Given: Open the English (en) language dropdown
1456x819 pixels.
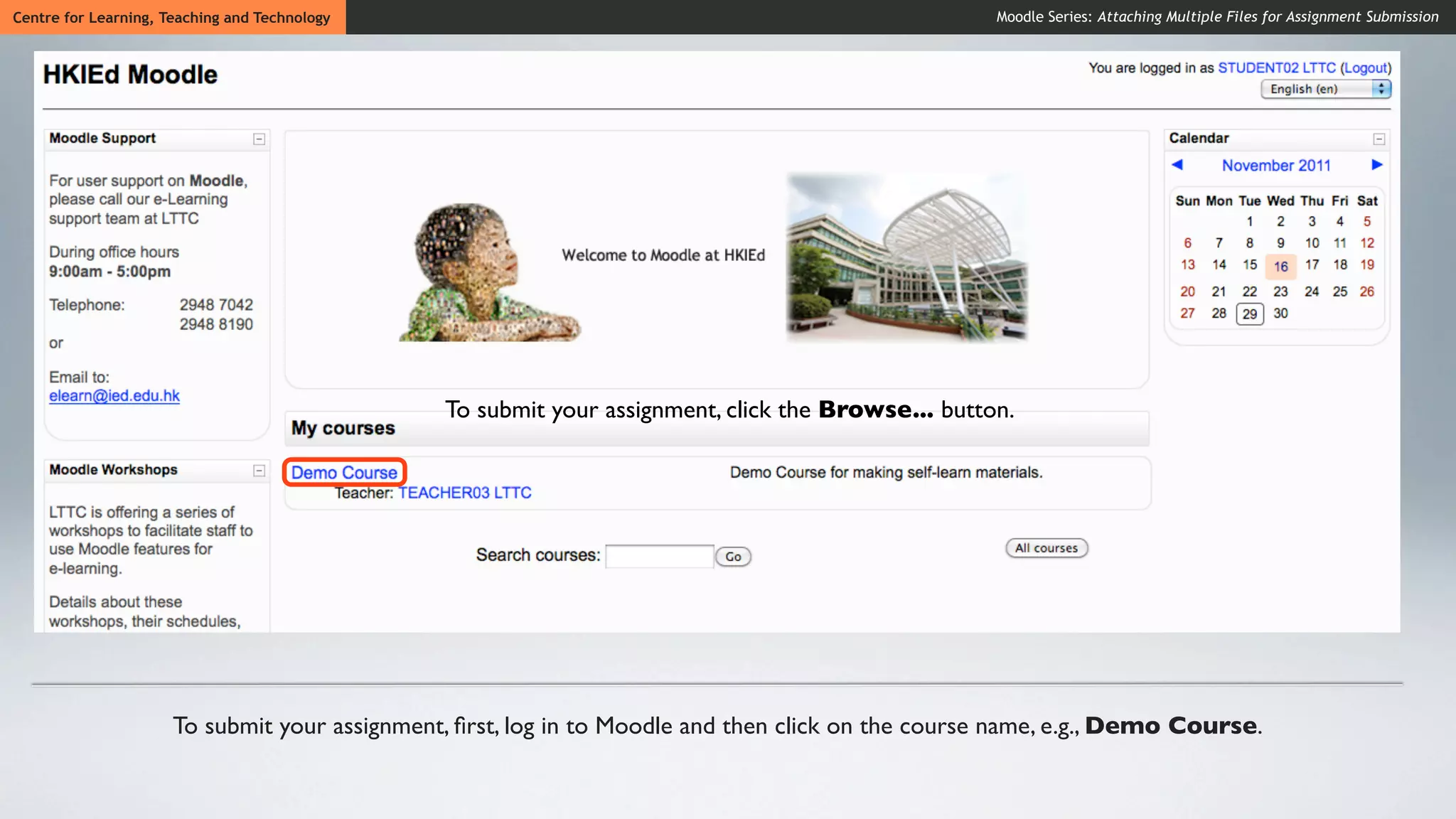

····················

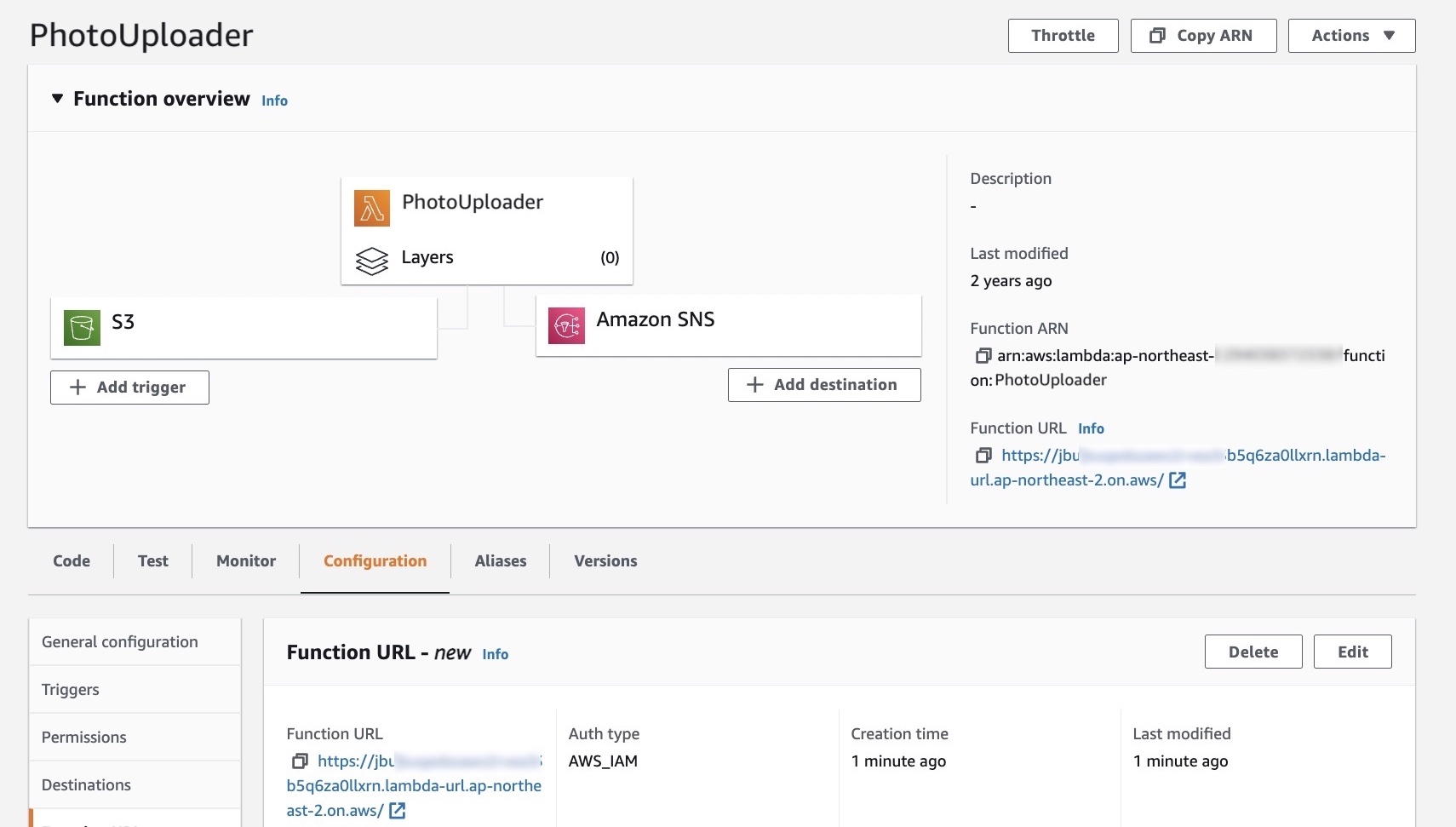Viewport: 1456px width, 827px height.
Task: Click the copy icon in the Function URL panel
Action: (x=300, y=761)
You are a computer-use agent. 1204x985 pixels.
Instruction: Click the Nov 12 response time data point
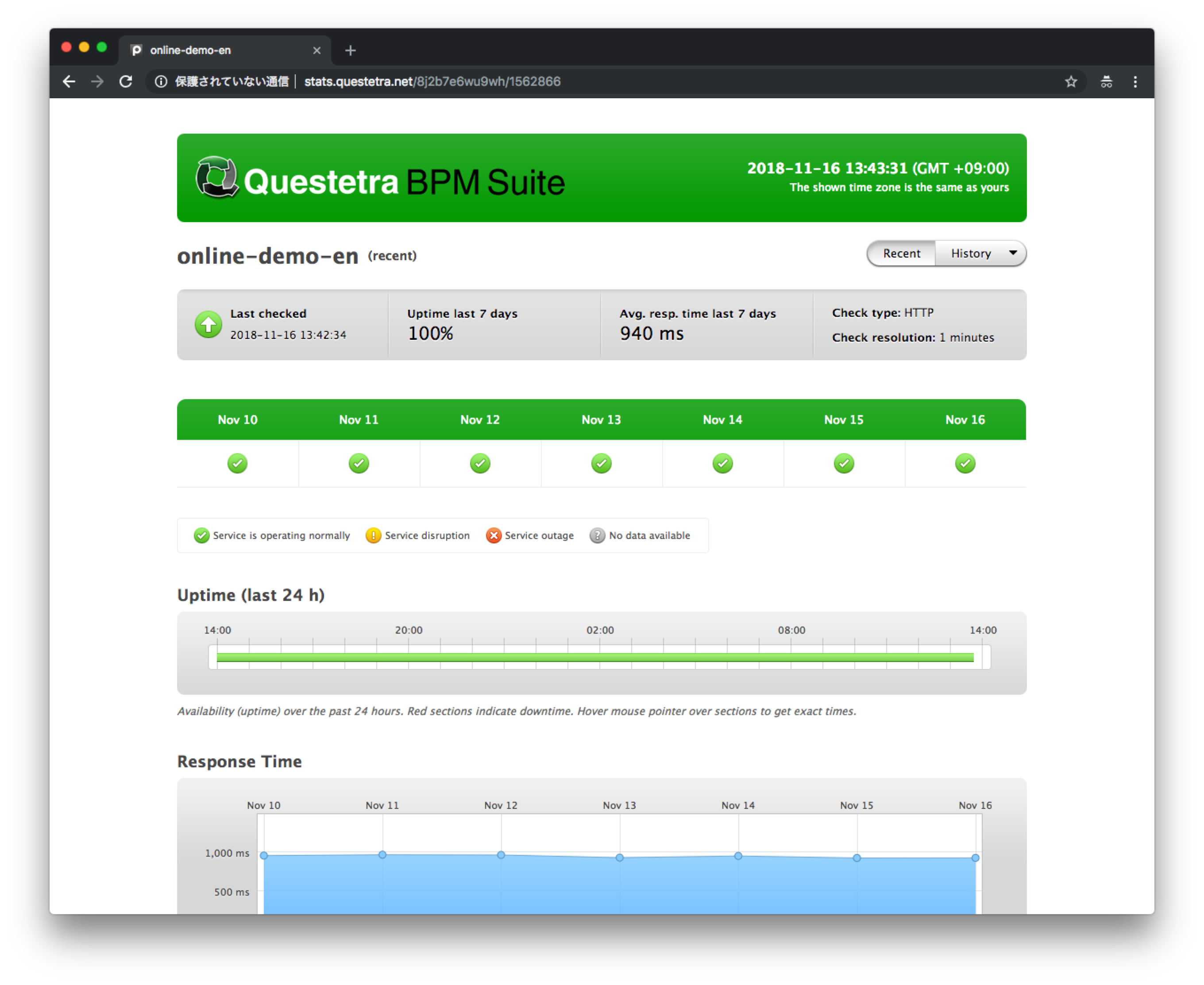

····················

• **What the task requires**: For the lines above, output exactly those from the line containing "You are a computer-use" through the line containing "Instruction: Click the", and skip the others.

• **Task result**:
You are a computer-use agent. 1204x985 pixels.
Instruction: Click the Nov 12 response time data point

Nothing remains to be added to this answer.